Some time ago we discussed how you can access data that are stored in Amazon Redshift and PostgreSQL with Python and R. Let’s say you did find an easy way to store a pile of data in your BigQuery data warehouse and keep them in sync. Now you want to start messing with it using statistical techniques, maybe build a model of your customers’ behaviour, or try to predict your churn rate.
To do that, you will need to extract your data from BigQuery and use a framework or language that is best suited for data analysis and the most popular so far are Python and R. In this small tutorial we will see how we can extract data that is stored in Google BigQuery to load it with Python or R, and then use the numerous analytic libraries and algorithms that exist for these two languages.
Connect to BigQuery with Python
In order to pull data out of BigQuery, or any other database, we first need to connect to our instance. To do so, we need a cloud client library for the Google BigQuery API. Although the options are quite many, we are going to work with the Google Cloud Bigquery library which is Google-supported.
However, feel free to explore other third-party options like the BigQuery-Python library by tylertreat which is also widely used, well-documented and frequently maintained.
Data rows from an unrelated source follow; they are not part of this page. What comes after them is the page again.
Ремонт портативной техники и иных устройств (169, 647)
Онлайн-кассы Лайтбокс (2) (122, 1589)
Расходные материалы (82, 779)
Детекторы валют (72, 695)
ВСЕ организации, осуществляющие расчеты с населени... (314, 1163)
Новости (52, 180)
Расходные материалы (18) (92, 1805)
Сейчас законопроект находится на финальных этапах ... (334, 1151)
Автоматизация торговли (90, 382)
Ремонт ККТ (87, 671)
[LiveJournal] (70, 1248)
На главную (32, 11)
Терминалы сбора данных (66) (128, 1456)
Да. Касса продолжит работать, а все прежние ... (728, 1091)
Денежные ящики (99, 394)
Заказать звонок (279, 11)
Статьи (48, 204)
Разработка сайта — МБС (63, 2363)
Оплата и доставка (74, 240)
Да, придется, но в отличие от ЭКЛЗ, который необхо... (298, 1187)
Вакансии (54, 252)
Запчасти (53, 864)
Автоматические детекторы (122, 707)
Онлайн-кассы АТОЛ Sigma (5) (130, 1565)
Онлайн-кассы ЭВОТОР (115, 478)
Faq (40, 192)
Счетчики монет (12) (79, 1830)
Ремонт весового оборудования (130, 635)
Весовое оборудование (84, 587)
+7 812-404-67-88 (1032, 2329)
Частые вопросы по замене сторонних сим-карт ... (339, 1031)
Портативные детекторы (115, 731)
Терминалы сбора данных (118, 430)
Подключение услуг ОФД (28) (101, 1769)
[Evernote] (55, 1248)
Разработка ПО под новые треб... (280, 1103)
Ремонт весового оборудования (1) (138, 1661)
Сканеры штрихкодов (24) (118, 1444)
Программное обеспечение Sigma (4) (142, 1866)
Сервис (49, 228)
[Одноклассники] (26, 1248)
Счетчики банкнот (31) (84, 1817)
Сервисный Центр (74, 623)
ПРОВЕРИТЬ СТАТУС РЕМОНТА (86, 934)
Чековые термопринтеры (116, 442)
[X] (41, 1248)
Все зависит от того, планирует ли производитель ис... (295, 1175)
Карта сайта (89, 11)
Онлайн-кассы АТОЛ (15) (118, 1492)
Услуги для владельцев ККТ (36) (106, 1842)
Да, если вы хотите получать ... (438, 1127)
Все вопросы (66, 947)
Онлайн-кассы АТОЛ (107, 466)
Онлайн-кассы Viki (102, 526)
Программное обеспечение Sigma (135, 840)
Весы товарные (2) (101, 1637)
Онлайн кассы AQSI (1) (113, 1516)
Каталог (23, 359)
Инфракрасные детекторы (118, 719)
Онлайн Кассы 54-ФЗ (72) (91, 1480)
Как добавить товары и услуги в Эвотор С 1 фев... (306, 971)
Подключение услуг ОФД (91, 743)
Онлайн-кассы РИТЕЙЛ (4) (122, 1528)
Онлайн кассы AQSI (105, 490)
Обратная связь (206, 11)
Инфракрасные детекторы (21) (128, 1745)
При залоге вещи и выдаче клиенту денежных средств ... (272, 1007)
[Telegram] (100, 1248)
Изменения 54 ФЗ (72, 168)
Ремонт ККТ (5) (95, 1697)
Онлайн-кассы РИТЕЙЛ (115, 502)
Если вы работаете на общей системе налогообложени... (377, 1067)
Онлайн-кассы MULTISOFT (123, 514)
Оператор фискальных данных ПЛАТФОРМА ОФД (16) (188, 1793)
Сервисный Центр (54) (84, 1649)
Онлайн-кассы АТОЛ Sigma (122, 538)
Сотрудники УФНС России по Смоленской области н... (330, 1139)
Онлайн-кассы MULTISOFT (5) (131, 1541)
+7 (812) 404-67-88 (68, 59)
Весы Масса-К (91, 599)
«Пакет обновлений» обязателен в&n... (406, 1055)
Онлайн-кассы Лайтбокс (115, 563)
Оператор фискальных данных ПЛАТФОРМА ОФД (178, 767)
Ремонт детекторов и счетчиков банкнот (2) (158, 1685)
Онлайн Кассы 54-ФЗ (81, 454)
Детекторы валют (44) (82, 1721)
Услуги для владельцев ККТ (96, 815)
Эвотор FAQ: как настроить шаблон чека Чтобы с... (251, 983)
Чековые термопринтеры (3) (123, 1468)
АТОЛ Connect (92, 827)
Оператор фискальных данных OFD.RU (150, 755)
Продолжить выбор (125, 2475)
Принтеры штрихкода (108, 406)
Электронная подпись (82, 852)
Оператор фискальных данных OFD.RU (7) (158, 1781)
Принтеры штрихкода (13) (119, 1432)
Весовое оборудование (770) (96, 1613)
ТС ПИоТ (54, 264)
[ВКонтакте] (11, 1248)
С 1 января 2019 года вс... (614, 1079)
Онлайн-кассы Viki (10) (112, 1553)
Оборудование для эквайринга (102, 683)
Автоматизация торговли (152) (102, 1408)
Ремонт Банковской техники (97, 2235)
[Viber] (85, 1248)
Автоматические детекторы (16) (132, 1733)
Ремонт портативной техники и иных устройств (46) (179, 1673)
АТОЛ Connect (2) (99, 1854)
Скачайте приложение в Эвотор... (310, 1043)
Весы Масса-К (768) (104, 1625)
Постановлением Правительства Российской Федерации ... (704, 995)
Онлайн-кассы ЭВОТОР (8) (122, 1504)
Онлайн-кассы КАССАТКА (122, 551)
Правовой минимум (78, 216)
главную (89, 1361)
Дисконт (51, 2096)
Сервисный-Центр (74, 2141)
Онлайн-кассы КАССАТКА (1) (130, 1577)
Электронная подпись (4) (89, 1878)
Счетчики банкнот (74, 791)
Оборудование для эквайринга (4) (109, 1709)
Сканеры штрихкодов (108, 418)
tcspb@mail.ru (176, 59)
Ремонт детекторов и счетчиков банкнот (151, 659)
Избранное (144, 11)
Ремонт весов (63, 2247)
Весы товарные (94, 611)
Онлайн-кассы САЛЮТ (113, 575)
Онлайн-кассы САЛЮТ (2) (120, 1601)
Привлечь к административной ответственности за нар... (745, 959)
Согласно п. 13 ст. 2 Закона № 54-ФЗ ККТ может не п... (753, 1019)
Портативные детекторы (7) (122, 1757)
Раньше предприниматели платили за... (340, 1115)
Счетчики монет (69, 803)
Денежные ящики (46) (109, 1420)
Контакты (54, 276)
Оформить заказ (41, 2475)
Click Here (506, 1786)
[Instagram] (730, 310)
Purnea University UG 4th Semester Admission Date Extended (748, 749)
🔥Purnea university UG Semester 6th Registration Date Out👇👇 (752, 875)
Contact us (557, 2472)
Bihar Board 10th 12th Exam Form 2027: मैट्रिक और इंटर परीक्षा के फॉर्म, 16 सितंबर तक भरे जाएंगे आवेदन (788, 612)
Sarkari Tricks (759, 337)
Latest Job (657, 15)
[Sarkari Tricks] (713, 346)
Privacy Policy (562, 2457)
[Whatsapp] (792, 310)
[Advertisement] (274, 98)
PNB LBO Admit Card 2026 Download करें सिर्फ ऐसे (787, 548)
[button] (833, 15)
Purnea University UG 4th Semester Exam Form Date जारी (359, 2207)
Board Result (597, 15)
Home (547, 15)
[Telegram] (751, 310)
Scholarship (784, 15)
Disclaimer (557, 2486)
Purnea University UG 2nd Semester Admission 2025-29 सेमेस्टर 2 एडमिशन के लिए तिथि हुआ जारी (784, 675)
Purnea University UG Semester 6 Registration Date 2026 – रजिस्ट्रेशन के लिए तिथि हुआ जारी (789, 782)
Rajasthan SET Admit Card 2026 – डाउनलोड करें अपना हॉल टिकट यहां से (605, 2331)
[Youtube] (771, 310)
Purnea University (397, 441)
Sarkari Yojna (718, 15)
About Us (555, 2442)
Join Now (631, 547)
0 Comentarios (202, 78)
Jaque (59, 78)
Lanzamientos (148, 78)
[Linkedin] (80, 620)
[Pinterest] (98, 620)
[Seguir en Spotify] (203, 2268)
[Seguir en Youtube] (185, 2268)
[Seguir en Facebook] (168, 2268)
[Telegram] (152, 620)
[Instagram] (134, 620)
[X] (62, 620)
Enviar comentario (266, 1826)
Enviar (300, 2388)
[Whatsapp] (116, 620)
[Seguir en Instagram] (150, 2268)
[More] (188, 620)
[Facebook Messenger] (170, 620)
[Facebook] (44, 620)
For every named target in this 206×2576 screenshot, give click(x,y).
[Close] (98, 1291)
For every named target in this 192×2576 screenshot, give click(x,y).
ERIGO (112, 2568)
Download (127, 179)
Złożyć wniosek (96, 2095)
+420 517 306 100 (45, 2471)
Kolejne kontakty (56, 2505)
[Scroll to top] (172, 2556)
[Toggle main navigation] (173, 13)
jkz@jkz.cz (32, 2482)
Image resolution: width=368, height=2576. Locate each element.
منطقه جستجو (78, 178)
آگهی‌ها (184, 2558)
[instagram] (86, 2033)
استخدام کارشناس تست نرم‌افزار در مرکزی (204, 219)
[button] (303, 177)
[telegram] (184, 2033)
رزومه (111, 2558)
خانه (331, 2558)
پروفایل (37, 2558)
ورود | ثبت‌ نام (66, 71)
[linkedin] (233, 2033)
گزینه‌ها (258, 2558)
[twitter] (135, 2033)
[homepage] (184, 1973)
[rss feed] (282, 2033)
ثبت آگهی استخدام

So, in order to be able to install the Google Cloud Library, we assume that you have already setup a Python Development Environment. If this is not the case you can refer to Python Development Environment Setup Guide.
The next step is to install the library and this can be easily achieved by executing the following command:
pip install --upgrade google-cloud-bigquery
In order to be able to connect to the database, you need to download locally the .json file which contains the necessary credentials from within your service account. In case you didn’t already have a service account, you would have to create one and then download in our local machine the previously mentioned JSON.
Now that everything is set we can move on and write some Python code in order to initialize the connection.
from google.cloud import bigquery from google.oauth2 import service_account credentials = service_account.Credentials.from_service_account_file( 'path/to/file.json') project_id = 'my-bq' client = bigquery.Client(credentials= credentials,project=project_id)
As you can see, the parameters you need to specify are the project_id and the location of the json key file. In BigQuery, a project is the top-level container and provides you default access control across all datasets.